++++ DATA UNDER STUDY ++++
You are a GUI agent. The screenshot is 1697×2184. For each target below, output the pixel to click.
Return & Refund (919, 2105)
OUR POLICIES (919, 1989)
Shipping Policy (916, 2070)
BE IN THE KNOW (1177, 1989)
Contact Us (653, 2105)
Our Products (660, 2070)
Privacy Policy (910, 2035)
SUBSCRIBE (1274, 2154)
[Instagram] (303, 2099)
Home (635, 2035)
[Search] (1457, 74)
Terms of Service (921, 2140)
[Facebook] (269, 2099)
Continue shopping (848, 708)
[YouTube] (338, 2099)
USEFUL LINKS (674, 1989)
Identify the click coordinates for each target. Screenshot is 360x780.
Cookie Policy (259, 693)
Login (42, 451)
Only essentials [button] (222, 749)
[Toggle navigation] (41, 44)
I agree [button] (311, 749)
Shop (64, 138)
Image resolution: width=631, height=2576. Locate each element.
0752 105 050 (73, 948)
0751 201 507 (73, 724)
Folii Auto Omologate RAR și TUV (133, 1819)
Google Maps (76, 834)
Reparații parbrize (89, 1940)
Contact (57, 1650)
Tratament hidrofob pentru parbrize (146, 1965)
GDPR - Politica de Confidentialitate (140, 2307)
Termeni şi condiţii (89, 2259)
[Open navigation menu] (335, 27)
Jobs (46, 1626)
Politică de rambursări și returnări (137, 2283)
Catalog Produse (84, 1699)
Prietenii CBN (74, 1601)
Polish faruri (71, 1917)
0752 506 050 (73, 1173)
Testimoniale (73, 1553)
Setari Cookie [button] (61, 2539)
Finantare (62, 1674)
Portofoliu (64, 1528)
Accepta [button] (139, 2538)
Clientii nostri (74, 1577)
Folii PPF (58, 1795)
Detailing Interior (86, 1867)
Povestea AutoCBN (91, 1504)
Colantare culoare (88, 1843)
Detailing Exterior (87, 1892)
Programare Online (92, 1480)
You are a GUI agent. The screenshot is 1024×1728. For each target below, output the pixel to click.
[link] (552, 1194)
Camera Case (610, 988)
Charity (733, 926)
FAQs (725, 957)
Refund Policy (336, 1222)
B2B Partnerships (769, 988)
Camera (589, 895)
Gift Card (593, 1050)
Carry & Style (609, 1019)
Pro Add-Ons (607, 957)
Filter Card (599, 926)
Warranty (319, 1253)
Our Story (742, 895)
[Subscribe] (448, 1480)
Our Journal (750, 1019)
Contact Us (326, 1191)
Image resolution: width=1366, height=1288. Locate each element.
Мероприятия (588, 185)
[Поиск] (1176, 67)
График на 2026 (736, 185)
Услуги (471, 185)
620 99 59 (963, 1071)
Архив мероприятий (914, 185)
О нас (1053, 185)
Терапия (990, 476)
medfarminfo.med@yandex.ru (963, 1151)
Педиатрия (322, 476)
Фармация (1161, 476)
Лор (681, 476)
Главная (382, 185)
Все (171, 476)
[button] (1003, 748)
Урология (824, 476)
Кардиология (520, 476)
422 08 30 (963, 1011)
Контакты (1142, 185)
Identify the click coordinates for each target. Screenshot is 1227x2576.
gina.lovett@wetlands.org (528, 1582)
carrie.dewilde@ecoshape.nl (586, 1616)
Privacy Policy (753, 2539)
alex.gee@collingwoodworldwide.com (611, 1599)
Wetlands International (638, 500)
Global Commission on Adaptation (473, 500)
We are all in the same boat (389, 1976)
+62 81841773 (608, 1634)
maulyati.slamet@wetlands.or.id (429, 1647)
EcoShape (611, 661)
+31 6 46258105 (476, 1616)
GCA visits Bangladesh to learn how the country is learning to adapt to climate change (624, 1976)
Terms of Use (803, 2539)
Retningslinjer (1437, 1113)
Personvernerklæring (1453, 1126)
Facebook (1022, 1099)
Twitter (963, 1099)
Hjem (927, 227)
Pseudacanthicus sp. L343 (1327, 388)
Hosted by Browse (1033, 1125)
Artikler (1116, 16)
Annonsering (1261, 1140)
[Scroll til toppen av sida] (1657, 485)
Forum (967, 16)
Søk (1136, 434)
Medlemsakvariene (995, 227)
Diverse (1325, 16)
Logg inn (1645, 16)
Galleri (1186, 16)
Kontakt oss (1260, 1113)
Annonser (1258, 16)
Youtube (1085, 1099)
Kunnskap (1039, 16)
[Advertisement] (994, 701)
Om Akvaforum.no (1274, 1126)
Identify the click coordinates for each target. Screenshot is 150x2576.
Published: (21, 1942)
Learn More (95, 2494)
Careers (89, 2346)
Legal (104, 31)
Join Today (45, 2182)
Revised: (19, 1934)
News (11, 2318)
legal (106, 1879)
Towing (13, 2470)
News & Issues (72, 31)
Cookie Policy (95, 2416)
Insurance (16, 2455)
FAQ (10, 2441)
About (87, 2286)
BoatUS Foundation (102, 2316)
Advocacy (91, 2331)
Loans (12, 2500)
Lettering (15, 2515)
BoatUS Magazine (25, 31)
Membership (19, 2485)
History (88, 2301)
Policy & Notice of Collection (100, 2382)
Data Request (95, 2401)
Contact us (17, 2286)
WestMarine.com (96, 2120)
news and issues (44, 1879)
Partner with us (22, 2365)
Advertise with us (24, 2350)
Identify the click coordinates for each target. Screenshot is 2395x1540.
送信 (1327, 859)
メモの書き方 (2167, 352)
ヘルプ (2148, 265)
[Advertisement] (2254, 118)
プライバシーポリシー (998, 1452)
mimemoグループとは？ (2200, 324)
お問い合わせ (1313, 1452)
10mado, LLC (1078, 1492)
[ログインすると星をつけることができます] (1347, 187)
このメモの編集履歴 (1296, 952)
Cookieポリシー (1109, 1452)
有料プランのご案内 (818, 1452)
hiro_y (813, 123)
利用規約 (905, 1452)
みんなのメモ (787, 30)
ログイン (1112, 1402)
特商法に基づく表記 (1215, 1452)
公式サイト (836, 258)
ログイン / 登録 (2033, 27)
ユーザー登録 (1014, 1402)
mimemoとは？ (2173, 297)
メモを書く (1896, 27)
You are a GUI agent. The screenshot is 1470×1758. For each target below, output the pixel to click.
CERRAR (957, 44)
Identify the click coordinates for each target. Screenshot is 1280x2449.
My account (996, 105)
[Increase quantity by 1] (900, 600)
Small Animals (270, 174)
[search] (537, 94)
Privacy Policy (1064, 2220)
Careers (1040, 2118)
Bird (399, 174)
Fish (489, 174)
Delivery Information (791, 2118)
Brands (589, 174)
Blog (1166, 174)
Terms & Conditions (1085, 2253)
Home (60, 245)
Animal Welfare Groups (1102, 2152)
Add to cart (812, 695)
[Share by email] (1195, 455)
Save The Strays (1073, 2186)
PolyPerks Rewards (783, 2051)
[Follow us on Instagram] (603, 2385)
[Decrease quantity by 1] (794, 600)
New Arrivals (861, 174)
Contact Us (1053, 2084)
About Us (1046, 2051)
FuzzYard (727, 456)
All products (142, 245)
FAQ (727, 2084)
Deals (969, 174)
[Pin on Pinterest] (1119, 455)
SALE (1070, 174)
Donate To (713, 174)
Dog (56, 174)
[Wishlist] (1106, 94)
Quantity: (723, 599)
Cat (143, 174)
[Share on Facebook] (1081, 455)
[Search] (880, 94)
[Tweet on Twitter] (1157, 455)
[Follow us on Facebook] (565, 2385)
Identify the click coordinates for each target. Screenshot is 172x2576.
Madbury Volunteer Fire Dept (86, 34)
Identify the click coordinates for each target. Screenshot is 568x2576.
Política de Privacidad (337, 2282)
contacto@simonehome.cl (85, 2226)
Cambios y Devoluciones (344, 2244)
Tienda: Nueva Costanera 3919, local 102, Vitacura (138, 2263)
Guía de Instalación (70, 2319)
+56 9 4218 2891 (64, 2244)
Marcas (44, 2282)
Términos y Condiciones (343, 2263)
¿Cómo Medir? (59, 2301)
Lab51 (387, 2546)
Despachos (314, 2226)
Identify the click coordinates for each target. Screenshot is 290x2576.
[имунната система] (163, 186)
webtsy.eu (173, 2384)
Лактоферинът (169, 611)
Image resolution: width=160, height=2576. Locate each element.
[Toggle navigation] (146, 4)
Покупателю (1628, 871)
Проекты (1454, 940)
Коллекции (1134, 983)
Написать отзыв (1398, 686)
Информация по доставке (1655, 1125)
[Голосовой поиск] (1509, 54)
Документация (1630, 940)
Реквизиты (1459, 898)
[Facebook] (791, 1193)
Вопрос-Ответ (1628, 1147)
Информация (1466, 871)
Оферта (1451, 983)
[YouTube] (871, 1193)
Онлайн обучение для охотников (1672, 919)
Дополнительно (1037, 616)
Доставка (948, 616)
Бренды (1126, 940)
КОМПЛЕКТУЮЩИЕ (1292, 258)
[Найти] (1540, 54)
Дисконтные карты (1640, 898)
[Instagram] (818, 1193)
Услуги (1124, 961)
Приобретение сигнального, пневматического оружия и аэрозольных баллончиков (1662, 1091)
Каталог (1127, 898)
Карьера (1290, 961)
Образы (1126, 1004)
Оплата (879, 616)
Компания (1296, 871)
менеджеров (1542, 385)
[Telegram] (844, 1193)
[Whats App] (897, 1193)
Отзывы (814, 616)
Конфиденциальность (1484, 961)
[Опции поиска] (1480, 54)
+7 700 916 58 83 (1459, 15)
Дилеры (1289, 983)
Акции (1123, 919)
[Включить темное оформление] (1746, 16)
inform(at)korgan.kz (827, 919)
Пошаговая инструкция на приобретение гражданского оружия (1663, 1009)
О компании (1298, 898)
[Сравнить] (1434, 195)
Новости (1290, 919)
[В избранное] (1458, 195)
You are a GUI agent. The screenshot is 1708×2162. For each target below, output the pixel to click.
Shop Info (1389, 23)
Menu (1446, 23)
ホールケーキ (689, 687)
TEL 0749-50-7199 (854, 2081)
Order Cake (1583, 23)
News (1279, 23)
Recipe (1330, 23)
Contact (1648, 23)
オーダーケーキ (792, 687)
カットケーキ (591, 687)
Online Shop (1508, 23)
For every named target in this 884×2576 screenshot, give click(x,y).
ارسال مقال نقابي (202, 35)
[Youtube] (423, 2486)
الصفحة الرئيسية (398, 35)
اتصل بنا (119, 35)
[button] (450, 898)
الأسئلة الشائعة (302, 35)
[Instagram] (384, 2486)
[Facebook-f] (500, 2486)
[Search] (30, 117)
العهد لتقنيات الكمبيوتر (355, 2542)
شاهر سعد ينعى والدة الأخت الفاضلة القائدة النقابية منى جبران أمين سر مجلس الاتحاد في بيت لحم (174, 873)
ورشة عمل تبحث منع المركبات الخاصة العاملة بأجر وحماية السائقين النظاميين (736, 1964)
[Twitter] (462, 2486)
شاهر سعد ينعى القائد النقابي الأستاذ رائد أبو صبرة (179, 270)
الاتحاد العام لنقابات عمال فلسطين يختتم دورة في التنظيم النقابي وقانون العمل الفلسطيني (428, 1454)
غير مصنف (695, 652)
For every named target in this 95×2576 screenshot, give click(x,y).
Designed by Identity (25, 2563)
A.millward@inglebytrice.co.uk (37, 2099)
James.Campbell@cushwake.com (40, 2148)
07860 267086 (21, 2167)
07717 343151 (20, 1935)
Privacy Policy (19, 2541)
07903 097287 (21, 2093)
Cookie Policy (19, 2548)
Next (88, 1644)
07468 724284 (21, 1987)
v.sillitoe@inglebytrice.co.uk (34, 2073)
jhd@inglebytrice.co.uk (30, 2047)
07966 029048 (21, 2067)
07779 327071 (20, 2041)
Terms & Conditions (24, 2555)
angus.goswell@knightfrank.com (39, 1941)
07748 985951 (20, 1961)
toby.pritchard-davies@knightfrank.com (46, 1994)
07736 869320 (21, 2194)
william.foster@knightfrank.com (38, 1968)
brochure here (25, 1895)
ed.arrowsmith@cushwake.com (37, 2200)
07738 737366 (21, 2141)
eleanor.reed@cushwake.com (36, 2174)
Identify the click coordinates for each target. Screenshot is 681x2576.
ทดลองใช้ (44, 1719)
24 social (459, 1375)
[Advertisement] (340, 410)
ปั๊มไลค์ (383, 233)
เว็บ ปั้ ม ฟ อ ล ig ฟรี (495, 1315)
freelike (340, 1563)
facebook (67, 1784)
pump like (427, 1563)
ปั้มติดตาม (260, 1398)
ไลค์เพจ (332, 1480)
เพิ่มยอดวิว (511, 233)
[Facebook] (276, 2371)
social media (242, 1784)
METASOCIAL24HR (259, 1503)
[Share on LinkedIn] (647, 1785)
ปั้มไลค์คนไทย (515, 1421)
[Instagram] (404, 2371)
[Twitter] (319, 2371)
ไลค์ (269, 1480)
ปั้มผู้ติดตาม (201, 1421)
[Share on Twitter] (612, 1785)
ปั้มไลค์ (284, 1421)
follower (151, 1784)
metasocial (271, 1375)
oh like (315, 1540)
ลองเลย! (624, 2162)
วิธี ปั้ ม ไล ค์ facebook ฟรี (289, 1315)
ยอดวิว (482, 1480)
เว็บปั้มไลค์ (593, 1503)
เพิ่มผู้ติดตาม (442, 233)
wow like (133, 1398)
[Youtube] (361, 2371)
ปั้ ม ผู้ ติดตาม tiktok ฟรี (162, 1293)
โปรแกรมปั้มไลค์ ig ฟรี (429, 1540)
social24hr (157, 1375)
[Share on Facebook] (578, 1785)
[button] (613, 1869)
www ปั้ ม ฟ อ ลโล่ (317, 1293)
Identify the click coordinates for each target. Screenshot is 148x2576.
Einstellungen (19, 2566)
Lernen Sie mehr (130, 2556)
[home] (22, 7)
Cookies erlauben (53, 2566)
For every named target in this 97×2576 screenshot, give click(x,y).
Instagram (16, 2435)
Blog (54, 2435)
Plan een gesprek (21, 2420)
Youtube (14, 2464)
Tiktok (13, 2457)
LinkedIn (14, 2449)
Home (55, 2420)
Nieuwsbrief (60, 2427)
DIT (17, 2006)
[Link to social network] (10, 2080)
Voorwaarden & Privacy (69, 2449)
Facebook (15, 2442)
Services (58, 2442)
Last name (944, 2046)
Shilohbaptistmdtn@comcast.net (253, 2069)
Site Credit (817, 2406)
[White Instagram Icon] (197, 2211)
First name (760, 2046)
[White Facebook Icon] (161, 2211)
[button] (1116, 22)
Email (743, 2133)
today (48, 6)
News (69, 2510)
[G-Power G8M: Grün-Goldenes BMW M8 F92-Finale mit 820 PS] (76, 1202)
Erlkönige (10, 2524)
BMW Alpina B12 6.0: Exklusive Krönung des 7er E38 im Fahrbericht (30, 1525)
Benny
++++
- **TASK REQUIREMENTS**: Only one stretch of the records above is wanted: the lines between the one holding "Folii PPF (58, 1795)" and the one holding "You are a GUI agent. The screenshot is 1024×1728.", inclusive, reproduced exactly.

- **SOLVED PROBLEM**:
Folii PPF (58, 1795)
Detailing Interior (86, 1867)
Povestea AutoCBN (91, 1504)
Colantare culoare (88, 1843)
Detailing Exterior (87, 1892)
Programare Online (92, 1480)
You are a GUI agent. The screenshot is 1024×1728. For each target below, output the pixel to click.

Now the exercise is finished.